= PROBLEMA POSTO A =
Per favore, estrai per intero il testo sul corso di formazione contro la violenza domestica e riportalo identico.

= TESTO MOSTRATO =
┌────────
Due vigilesse, due ispettori di polizia, tre carabinieri, tre mediatrici culturali, una dozzina di volontarie di diverse associazioni che si occupano dei diritti delle donne, oltre una quarantina di operatrici di servizi sanitari e sociali: sono i partecipanti del primo corso interistituzionale di formazione sulla violenza domestica contro le donne e i minori.

Il corso è stato promosso dall’Azienda USL di Bologna, in collaborazione con la Casa delle Donne e il Comune di Bologna, SOS Donna, Armonie, AMISS, Centro Ascolto Immigrati, Caritas Diocesana Bologna e Centro Accoglienza la Rupe e sarà aperto il 4 maggio, in una sede formativa dell’AUSL, in via Sant’Isaia 90, con il saluto di Maria Virgilio, assessore alle Pari Opportunità del Comune di Bologna, e di Gilberto Bragonzi direttore sanitario dell’AUSL.
└────────
= PROBLEMA POSTO B =
Nei record, sostituisci "Host Manager" con "Service Manager" tra la riga che contiene "Tap deposit icon for 09:52:02 record" e quella che contiene "Action: (765, 270)", entrambe comprese. Riporta solo quelle righe, senza altre modifiche.

= RECORD DEL COMPITO =
┌────────
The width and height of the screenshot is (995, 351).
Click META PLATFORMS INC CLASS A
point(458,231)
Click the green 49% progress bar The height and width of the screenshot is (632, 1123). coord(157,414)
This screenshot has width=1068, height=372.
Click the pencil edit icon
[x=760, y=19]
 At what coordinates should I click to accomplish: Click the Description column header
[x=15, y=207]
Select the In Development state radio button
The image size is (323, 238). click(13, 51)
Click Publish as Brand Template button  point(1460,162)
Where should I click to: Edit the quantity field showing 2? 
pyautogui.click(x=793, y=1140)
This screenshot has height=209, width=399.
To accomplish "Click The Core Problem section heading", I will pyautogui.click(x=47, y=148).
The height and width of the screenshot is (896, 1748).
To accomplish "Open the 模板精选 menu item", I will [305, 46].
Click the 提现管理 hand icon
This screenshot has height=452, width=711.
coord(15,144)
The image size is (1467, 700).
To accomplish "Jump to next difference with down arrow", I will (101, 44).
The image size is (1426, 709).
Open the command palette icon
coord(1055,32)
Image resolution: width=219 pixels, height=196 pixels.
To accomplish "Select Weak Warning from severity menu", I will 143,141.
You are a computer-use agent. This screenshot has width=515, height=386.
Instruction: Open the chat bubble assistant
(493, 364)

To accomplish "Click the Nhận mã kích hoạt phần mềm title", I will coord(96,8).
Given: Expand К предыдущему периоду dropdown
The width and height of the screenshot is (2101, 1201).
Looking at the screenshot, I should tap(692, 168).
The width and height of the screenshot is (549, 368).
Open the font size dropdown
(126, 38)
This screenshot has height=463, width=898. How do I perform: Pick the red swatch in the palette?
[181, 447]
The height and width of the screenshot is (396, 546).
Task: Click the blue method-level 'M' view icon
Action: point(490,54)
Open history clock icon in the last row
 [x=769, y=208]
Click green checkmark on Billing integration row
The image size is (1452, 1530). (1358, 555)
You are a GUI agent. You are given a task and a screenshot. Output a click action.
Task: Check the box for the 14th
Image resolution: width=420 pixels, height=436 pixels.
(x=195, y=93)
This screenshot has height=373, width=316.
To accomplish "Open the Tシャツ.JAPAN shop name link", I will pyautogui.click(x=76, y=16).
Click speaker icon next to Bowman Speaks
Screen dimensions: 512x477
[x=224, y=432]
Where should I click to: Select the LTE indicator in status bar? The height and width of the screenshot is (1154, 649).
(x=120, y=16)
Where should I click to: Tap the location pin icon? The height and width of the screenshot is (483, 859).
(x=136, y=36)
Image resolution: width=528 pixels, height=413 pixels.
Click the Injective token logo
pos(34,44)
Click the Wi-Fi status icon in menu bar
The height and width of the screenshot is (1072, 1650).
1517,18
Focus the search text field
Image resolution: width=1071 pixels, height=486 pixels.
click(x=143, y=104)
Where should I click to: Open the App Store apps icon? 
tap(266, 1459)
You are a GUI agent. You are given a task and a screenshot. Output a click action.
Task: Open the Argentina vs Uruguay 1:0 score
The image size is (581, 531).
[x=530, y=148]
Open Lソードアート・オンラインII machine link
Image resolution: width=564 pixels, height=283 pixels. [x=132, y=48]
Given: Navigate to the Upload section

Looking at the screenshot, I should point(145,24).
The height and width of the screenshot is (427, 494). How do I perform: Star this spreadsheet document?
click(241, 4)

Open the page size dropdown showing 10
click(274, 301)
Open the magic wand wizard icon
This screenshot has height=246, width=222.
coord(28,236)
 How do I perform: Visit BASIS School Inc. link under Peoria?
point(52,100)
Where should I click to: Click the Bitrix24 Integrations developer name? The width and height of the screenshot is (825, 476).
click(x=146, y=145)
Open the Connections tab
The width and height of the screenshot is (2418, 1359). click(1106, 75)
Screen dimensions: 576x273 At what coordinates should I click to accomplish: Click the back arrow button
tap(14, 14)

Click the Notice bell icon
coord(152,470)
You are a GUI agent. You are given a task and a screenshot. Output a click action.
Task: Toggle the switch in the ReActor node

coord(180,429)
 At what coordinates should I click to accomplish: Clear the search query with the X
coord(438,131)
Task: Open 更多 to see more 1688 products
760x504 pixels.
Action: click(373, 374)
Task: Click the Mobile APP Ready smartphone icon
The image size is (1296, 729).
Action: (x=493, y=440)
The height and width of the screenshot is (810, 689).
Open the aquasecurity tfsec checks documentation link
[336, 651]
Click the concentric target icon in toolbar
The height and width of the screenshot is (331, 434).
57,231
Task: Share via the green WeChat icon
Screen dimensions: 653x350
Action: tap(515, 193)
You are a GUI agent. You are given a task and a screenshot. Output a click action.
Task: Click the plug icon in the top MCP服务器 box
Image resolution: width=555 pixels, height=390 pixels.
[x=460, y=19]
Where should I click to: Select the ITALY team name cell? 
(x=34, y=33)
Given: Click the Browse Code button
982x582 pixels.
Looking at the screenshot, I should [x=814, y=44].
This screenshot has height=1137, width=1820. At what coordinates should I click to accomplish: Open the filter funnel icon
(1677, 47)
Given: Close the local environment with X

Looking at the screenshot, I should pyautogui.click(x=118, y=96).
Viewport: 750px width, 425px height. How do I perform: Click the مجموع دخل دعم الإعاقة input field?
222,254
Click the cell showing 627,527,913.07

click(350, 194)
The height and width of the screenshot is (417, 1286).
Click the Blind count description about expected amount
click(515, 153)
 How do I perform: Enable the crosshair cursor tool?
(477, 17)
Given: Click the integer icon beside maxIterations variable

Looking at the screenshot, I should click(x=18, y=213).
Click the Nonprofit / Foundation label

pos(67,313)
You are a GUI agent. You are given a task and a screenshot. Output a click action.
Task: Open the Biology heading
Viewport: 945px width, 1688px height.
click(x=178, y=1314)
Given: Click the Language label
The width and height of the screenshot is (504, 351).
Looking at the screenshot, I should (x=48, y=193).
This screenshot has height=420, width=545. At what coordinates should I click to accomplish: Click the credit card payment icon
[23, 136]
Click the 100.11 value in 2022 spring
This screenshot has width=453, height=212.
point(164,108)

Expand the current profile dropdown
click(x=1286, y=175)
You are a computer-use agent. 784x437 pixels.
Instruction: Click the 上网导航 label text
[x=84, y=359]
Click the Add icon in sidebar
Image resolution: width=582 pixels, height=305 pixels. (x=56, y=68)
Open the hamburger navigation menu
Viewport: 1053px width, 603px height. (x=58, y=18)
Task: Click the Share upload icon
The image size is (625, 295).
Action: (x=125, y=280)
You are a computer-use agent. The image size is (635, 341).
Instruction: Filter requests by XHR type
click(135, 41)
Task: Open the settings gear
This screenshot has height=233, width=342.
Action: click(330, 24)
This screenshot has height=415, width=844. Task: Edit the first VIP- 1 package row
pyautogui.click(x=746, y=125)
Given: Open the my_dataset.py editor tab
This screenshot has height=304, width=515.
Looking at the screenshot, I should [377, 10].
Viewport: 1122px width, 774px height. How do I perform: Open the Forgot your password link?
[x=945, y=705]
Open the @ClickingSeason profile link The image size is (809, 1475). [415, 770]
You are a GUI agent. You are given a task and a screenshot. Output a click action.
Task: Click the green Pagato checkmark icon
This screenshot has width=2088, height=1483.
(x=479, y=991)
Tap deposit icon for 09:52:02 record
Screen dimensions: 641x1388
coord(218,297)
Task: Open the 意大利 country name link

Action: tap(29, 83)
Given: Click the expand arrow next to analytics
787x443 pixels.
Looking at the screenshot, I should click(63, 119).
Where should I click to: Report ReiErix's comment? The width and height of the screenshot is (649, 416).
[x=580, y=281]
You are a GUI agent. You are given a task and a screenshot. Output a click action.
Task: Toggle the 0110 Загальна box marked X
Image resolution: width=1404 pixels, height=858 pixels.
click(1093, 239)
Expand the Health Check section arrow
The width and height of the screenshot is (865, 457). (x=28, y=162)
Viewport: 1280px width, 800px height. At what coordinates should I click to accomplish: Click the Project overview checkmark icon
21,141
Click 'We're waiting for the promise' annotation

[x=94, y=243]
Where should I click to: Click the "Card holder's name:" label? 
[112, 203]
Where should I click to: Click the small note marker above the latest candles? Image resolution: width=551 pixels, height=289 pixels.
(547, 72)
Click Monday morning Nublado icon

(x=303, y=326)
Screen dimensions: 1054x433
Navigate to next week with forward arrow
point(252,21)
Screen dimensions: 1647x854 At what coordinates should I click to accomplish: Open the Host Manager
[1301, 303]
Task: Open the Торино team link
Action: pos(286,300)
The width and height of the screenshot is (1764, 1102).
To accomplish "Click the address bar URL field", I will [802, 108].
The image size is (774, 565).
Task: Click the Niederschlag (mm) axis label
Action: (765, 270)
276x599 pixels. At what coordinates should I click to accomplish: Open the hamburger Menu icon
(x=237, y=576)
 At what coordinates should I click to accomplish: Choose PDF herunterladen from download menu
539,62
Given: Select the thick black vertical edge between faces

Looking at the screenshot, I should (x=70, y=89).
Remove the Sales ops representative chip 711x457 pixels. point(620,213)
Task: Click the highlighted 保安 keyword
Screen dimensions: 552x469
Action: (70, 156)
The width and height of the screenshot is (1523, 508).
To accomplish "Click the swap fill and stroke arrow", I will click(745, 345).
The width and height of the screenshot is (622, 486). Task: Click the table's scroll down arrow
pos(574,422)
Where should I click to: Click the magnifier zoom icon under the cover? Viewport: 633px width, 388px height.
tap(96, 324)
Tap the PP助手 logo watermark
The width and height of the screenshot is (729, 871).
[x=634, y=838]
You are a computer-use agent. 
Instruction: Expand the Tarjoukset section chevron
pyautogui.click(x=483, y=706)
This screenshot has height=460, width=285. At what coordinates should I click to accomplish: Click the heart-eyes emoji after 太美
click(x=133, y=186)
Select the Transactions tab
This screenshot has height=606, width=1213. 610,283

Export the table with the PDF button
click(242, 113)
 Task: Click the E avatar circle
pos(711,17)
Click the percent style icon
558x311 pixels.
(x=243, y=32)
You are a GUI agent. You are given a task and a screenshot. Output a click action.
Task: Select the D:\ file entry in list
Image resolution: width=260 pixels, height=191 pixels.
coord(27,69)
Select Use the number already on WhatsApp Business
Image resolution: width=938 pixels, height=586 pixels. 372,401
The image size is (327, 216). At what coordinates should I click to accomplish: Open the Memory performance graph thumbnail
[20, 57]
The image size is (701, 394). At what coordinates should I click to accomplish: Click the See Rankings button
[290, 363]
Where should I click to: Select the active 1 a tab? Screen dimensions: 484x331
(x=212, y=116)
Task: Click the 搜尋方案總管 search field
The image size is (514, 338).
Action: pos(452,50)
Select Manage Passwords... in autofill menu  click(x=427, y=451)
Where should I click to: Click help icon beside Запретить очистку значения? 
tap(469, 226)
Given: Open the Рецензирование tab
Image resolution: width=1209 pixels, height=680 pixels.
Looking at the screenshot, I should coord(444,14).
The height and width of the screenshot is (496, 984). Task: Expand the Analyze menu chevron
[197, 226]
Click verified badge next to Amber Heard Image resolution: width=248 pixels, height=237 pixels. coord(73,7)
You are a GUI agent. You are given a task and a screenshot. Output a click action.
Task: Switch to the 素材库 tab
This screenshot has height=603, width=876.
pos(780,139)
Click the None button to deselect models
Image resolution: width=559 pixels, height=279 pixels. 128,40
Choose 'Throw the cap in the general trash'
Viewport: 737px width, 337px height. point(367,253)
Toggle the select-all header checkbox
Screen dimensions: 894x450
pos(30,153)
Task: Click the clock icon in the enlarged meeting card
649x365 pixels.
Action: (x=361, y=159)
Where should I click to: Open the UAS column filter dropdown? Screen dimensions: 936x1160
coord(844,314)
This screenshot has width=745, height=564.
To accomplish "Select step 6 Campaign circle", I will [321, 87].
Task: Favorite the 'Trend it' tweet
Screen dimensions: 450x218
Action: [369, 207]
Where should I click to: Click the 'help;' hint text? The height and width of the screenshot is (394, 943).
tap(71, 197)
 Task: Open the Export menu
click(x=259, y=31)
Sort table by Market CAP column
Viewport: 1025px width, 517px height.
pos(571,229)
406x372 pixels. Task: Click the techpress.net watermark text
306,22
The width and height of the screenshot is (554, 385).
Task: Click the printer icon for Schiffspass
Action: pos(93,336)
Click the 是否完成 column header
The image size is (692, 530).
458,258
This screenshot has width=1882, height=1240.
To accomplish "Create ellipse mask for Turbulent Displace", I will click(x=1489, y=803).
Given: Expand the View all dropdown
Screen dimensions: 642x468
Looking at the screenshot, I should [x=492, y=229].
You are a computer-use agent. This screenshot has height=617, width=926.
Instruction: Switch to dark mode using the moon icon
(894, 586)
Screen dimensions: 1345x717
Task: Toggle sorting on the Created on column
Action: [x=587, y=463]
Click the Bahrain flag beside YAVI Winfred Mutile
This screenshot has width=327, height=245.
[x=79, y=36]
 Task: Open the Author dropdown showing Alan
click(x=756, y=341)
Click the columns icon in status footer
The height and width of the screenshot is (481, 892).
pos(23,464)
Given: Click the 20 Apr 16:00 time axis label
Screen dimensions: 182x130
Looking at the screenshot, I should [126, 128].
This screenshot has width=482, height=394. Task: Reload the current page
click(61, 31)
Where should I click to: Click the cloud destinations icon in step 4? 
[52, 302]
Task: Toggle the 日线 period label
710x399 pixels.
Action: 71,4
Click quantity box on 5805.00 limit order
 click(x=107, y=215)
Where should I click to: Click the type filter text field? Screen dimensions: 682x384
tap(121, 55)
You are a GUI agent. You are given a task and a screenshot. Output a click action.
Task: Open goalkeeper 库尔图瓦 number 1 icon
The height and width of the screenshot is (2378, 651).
└────────
= RISPOSTA CORRETTA A =
Due vigilesse, due ispettori di polizia, tre carabinieri, tre mediatrici culturali, una dozzina di volontarie di diverse associazioni che si occupano dei diritti delle donne, oltre una quarantina di operatrici di servizi sanitari e sociali: sono i partecipanti del primo corso interistituzionale di formazione sulla violenza domestica contro le donne e i minori.

Il corso è stato promosso dall’Azienda USL di Bologna, in collaborazione con la Casa delle Donne e il Comune di Bologna, SOS Donna, Armonie, AMISS, Centro Ascolto Immigrati, Caritas Diocesana Bologna e Centro Accoglienza la Rupe e sarà aperto il 4 maggio, in una sede formativa dell’AUSL, in via Sant’Isaia 90, con il saluto di Maria Virgilio, assessore alle Pari Opportunità del Comune di Bologna, e di Gilberto Bragonzi direttore sanitario dell’AUSL.

= RISPOSTA CORRETTA B =
Tap deposit icon for 09:52:02 record
Screen dimensions: 641x1388
coord(218,297)
Task: Open the 意大利 country name link

Action: tap(29, 83)
Given: Click the expand arrow next to analytics
787x443 pixels.
Looking at the screenshot, I should click(63, 119).
Where should I click to: Report ReiErix's comment? The width and height of the screenshot is (649, 416).
[x=580, y=281]
You are a GUI agent. You are given a task and a screenshot. Output a click action.
Task: Toggle the 0110 Загальна box marked X
Image resolution: width=1404 pixels, height=858 pixels.
click(1093, 239)
Expand the Health Check section arrow
The width and height of the screenshot is (865, 457). (x=28, y=162)
Viewport: 1280px width, 800px height. At what coordinates should I click to accomplish: Click the Project overview checkmark icon
21,141
Click 'We're waiting for the promise' annotation

[x=94, y=243]
Where should I click to: Click the "Card holder's name:" label? 
[112, 203]
Where should I click to: Click the small note marker above the latest candles? Image resolution: width=551 pixels, height=289 pixels.
(547, 72)
Click Monday morning Nublado icon

(x=303, y=326)
Screen dimensions: 1054x433
Navigate to next week with forward arrow
point(252,21)
Screen dimensions: 1647x854 At what coordinates should I click to accomplish: Open the Service Manager
[1301, 303]
Task: Open the Торино team link
Action: pos(286,300)
The width and height of the screenshot is (1764, 1102).
To accomplish "Click the address bar URL field", I will [802, 108].
The image size is (774, 565).
Task: Click the Niederschlag (mm) axis label
Action: (765, 270)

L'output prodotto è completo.